[Start of Attachment]

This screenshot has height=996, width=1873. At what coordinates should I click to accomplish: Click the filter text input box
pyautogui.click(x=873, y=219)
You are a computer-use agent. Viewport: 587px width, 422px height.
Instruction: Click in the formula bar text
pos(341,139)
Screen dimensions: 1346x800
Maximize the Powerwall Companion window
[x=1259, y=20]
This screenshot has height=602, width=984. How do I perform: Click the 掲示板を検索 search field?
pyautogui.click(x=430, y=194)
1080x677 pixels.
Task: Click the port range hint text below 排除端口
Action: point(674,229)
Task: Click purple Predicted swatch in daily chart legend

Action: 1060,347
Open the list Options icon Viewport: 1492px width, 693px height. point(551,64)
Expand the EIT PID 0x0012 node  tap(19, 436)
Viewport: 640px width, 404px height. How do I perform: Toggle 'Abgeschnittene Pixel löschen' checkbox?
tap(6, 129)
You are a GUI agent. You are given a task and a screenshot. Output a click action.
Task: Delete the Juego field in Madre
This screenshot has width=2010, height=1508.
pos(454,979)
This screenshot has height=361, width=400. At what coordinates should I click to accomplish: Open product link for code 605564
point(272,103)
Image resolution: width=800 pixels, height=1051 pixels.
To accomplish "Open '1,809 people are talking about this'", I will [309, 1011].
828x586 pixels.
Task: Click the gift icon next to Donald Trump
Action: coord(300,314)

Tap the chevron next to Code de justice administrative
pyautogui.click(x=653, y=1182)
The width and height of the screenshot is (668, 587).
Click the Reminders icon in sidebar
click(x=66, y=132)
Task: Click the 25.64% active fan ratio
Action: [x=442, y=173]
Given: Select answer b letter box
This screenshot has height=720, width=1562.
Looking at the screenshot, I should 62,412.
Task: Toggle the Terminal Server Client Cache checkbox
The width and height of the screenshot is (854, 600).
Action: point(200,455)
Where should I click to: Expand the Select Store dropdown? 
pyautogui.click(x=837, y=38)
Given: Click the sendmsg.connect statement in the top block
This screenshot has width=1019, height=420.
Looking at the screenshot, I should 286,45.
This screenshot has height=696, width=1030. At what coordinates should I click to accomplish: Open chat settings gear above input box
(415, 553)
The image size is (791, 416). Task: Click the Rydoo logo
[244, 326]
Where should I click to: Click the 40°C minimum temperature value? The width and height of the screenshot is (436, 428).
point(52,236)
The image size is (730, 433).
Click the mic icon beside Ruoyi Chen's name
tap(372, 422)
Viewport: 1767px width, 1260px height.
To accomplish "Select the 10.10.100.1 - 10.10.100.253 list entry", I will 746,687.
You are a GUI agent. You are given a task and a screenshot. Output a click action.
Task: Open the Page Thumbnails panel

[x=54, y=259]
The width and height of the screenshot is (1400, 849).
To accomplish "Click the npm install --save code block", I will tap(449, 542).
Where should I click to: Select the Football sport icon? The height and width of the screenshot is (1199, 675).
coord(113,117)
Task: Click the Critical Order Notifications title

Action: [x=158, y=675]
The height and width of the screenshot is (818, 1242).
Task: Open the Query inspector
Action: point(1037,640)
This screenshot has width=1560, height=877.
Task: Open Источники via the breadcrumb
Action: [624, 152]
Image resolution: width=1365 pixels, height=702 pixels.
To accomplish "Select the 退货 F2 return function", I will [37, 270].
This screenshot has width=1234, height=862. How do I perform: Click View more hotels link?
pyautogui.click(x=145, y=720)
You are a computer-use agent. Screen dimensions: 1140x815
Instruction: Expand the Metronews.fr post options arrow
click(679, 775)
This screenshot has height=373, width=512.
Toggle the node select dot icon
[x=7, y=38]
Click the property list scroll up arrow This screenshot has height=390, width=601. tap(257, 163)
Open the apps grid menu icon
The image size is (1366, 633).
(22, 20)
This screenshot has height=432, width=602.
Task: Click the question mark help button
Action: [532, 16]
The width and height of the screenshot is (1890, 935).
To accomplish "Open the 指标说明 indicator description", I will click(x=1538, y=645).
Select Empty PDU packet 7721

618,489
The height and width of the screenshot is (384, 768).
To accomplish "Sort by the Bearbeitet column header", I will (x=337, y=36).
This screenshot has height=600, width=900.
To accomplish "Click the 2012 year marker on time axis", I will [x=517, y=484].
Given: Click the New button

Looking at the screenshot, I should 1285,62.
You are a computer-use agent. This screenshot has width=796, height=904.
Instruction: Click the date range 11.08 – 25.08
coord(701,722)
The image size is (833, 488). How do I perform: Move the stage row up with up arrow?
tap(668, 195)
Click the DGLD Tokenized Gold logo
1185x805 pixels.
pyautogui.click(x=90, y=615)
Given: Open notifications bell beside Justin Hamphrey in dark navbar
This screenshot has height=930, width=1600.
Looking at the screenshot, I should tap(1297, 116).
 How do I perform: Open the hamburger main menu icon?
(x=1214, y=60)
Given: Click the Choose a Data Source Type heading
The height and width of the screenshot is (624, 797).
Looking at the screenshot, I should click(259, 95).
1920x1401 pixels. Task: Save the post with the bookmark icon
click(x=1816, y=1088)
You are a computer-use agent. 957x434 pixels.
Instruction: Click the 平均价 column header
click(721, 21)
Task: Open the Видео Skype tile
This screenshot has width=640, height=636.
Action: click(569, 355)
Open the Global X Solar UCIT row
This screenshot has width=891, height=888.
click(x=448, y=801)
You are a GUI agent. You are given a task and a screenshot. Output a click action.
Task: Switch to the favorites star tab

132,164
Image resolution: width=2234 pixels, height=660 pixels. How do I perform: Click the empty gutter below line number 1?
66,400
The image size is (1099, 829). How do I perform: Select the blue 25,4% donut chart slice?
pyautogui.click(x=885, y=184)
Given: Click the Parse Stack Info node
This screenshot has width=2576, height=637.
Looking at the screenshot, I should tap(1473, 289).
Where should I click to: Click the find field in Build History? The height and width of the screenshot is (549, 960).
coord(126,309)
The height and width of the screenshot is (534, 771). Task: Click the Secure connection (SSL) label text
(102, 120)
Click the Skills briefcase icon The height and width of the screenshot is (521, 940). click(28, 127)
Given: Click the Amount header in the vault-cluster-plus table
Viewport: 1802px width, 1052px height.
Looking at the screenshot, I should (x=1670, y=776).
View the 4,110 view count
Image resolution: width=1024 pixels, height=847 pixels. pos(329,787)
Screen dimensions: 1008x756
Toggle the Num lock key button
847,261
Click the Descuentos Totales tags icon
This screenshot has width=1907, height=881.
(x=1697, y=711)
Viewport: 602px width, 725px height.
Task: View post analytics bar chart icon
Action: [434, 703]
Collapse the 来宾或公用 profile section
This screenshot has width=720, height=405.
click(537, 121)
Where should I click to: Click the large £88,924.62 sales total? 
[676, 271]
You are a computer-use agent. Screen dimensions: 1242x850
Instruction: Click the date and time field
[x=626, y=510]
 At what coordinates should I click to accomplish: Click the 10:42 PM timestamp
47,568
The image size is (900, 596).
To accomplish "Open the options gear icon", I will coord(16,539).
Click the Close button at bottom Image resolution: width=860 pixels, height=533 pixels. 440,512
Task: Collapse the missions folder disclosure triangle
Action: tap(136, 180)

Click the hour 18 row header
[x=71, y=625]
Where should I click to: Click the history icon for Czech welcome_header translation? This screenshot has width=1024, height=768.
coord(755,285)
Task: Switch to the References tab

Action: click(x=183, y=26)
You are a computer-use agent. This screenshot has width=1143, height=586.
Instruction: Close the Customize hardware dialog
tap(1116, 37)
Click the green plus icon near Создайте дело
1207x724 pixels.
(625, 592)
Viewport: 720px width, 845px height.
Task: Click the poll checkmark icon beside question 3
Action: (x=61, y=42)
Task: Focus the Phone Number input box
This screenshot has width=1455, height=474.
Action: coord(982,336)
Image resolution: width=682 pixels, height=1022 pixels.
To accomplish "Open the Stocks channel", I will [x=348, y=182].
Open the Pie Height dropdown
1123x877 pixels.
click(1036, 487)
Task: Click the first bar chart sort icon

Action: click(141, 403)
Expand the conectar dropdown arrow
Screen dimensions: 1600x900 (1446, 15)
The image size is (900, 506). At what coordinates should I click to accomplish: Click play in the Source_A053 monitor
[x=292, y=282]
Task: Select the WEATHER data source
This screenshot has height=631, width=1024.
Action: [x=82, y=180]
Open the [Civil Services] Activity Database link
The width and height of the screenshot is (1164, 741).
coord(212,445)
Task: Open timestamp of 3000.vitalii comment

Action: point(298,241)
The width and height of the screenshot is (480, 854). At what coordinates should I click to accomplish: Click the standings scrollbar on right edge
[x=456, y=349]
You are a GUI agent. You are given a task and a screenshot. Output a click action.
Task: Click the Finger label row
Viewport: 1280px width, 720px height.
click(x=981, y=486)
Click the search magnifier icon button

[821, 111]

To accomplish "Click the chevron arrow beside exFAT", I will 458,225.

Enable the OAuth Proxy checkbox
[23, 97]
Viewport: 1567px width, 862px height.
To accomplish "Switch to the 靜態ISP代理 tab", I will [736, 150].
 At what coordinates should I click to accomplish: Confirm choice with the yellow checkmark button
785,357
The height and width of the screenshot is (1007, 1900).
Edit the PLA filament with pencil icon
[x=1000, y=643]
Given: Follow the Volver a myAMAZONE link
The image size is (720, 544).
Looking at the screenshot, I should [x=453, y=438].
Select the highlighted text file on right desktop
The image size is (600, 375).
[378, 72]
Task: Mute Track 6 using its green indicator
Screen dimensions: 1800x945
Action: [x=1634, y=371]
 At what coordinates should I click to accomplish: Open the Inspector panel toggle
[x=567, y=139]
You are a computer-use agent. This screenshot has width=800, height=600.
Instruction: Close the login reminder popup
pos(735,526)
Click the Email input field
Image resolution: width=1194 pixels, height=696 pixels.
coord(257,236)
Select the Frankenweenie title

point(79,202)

[End of Attachment]

GOAL OF THE EXERCISE >>
In the listing above, how many lines hold the string "block"? Only the number is to be reported.

REPLY >>
2